As far as I understood, the idea of data incremental learning consists of keeping the model always up to date. Suppose that we trained a model for user recognition using voice as input. Therefore, the input is the voice of users and the output is the label of users (user 1, 2, …). After a certain time (say years for example), there could be changes in the input distribution of users, therefore we need to adapt our base model.
The idea seems me to be the idea of stochastic gradient learning (in deep learning) where we only use one data point at a time to update model parameters.
However, my question is, in order to update the model with new test data we have to have the label of tests? In real case scenarios, how this can be possible?
Edit 1: An idea comes to my mind, maybe the solution is this (not sure at all)?
One idea comes to my mind. Suppose that we have a deep model trained for user 1, 2 and 3. Then, there is a new input arrived. Our model predicts it (with the highest probability, consider softmax result of a deep network for example) as user 2. Therefore, in loss, while backpropagation, as true label for that new coming data (we have not that label in reality) we use the predicted label as ground truth. So, suppose that the softmax outputs:
0.1 for belonging in class of user 1
0.7 for belonging in class of user 2
0.2 for belonging in class of user 3
user 2 has the highest probability and we consider the true labels for that incoming data as:
0 for class of user 1
1 for class of user 2
0 for class of user 3
Therefore the cross entropy loss is calculated as follows:
Loss = - (0*ln(0.1) + 1*ln(0.7) + 0*ln(0.2)) = -ln(0.7) = 0.357
Then we backpropagate this error throughout the network.

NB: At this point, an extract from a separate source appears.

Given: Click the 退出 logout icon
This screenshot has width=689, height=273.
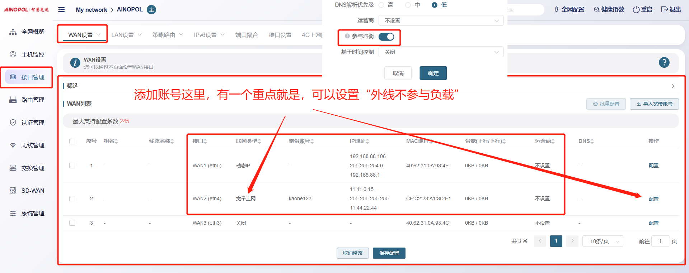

I need verification, is this what is done for data incremental learning processes in real life?
Best Answer
Say that you observed three datapoints (0, 1, 1) and your model is trivial, you're just predicting the “probability of success” for a Bernoulli distribution using maximum likelihood. Given your initial sample, the probability is 2/3 so for the next outcome you “label” it as one, and the new probability is 3/4. After gathering 100 more samples, the estimated probability is 103/104. It's just a trivial example, but it shows like your procedure just makes the model to mode collapse. Your model would become more and more certain of its predictions regardless of whether they are correct or not. If you want to update your model with new data, you need to observe the labels as well.

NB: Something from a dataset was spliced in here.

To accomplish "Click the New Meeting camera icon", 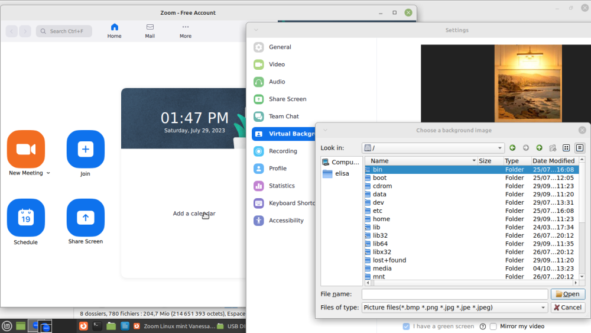I will [25, 149].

For a less trivial example, say that your true function is $y = x^2$ (red line), you observed three points from this function and fitted linear regression to the points (prediction with prediction intervals are shown using dotted curves).
Next, you observe five points without labels
c(-2, -1, 0, 1, 2)
(blue points) and use model predictions as labels. As you can see below, standard errors for the parameters and the predictions intervals shrank to near zero. The predictions made by the model are the same as previously because the model "observed" the data that was exactly the same as it would predict. The model didn't learn anything new, it just echoed and amplified its predictions.